Two guys in Colorado took advantage of certain type of crop insurance, as explained by U.S. Attorney Cole Finegan: ”One way the United States Department of Agriculture supports farmers and ranchers is by providing federal funding for crop insurance programs that pay indemnities when there is less than the usual amount of precipitation.” [ source ]
BBS news reports:
“The scheme was designed to benefit Jagers [and a fellow named Esch] through his crop insurance, the Rainfall Index Annual Forage Insurance Plan, which is one of several agriculture subsidies administered by the U.S. Department of Agriculture’s Federal Crop Insurance Program.
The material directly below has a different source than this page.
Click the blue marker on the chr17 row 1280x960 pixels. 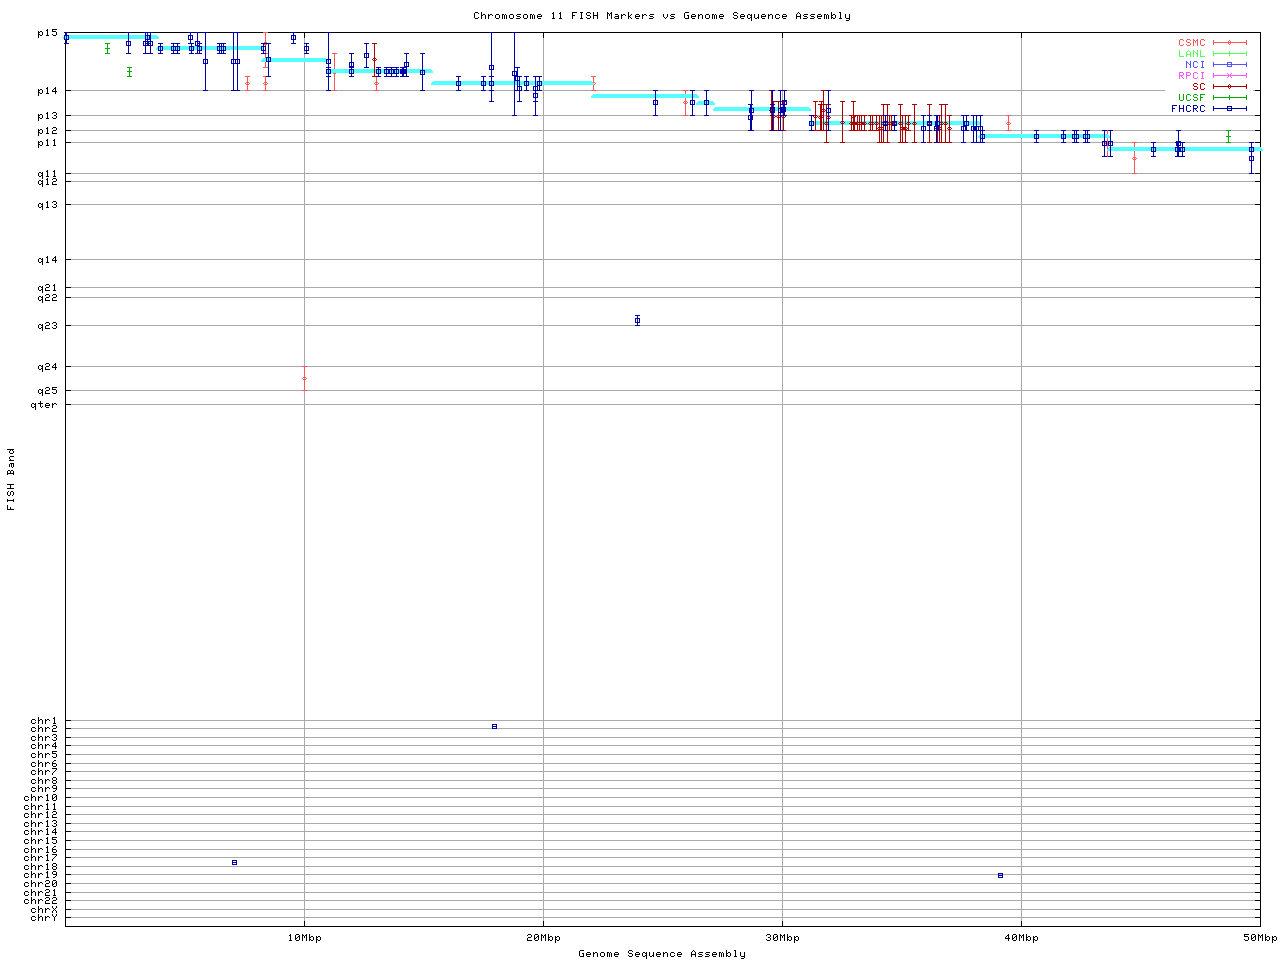[x=234, y=862]
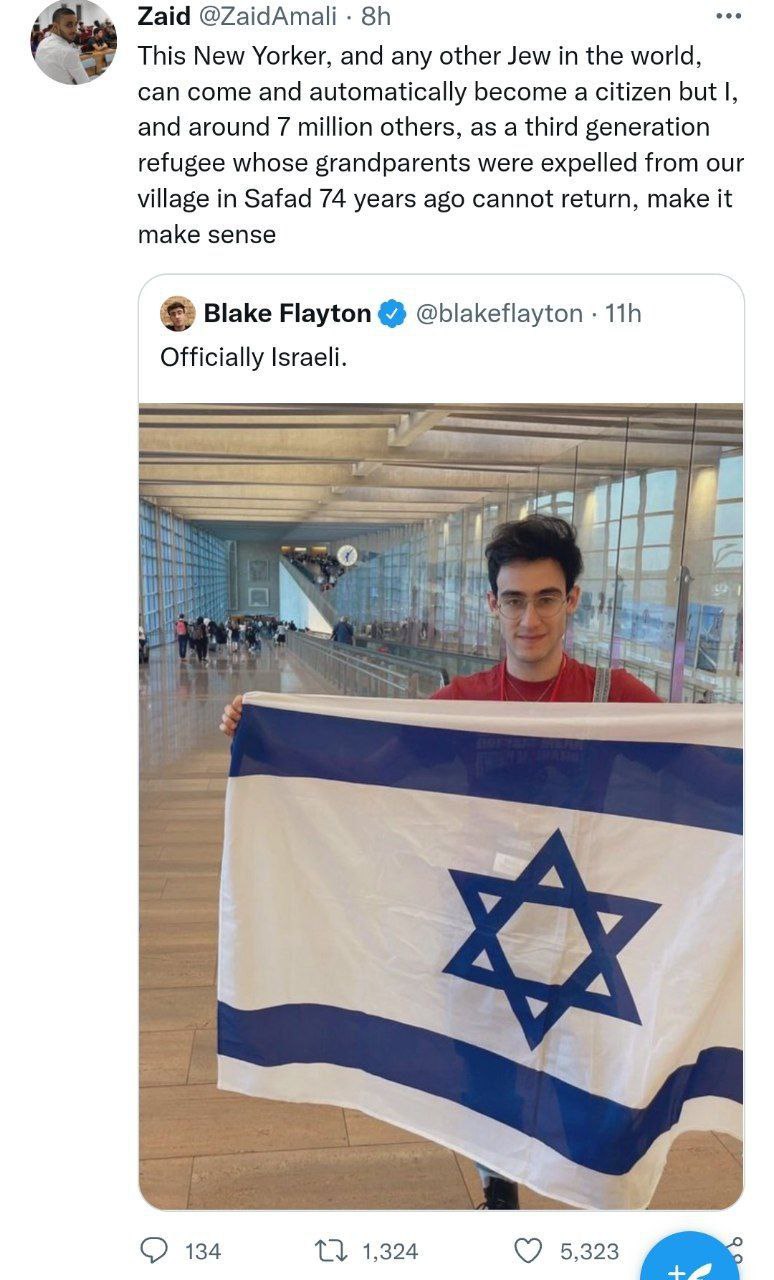View the 1,324 retweets count
Image resolution: width=774 pixels, height=1280 pixels.
[x=389, y=1251]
Federal crop insurance is typically sold through private insurance companies who are subsequently reimbursed by the federal government. The Rainfall Index plan covers annual crops and “is focused on the amount of precipitation, not on actual crop production,” as described by prosecutors in a case document. “This means that a farmer can receive a payment when precipitation is below the historical normal level even if the relevant farmland suffers no loss in productivity.”
In Colorado, this deals with “forage” — as in Annual Forage Insurance Program : “Historically, the term forage has meant only plants eaten by the animals directly as pasture, crop residue, or immature cereal crops, but it is also used more loosely to include similar plants cut for fodder and carried to the animals, especially as hay or silage.” [ wiki ]
Paying indemnities means the US government pays farmers if it doesn’t rain enough – rainfall below average – based on the local rain gauges at Automated Surface Observing System stations regardless of actual crop yields. For these ranchers, if there is less rain, there will be less forage for their cattle, which means less growth, which means less weight when sold, which means less profit. At least that’s the idea.
It is as hard to make it rain less as it is to make it rain more.
But it was apparently easy to make it look like it rained less. Just jigger the rain gauges at the local ASOS.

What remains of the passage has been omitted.